In yet another feat of nano-sorcery, Canadian researchers led by one Edward Sargent have built an infrared detector by spin-coating a glass slide or chip with quantum dots. The process is much higher yield than current low light/IR sensors, leading to potentially lower costs. Pretty impressive, eh? Apparently, the technology could be developed into a form of medical imaging…
SWIR [short wave infrared -ed.] light detection might also be integrated into medical imaging technologies, Sargent says, because SWIR light passes easily through tissue. But silicon cannot absorb SWIR light, which has a wavelength of just one to two microns, so SWIR-detecting technologies have been too expensive to come into wider use.
Existing high-precision SWIR detectors are made up of two chips bonded together. One is a SWIR absorber made of three elements: indium, gallium, and arsenide (InGaAs). The other chip is made of silicon crystals. These detectors are expensive because the two chips are joined with about 100,000 metal connections and it’s difficult to align the silicon crystals in one chip with the InGaAs crystals in the other. “You pay for a low yield,” says Sargent.
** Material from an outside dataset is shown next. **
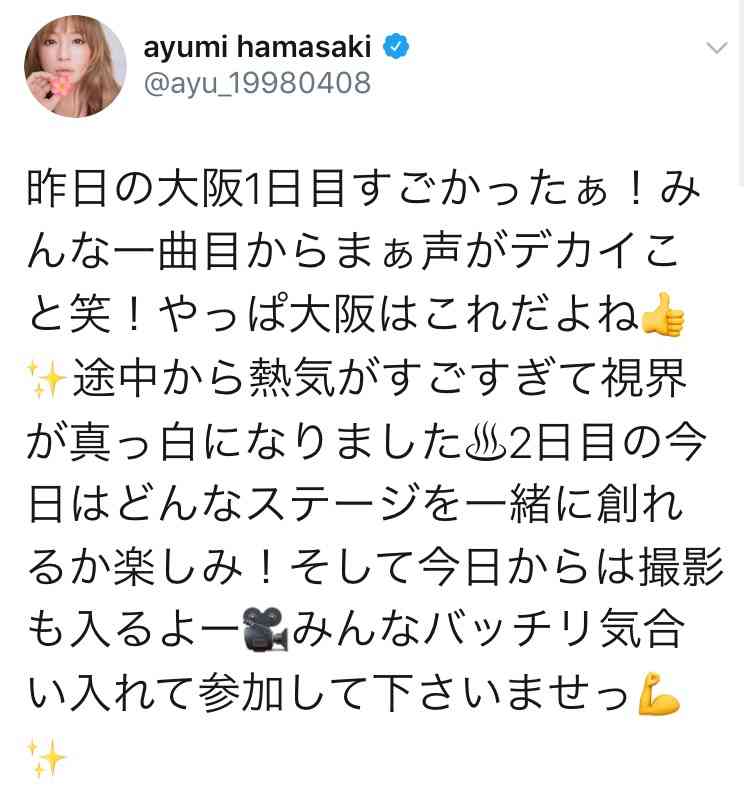This screenshot has width=750, height=804.
Task: Click the text 参加して下さいませっ
Action: 416,693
Sargent’s chip is what’s called a solution-processed electronic device. A drop of solution containing semiconductors, whether quantum dots or larger organic molecules, is placed on a conductive surface. Quantum dots are semiconducting crystals only a few nanometers across. The chip is spun to distribute the solution, then dried and chemically treated, leaving an even layer of quantum dots. Sargent’s solution includes lead sulfide nanoparticles (measuring four nanometers) and an oily molecule to keep them from clumping together. In a recent Nature paper, Sargent described work in which he demonstrated the detector using a glass slide with strips of gold electrodes as a substrate. It can also be made on a silicon chip.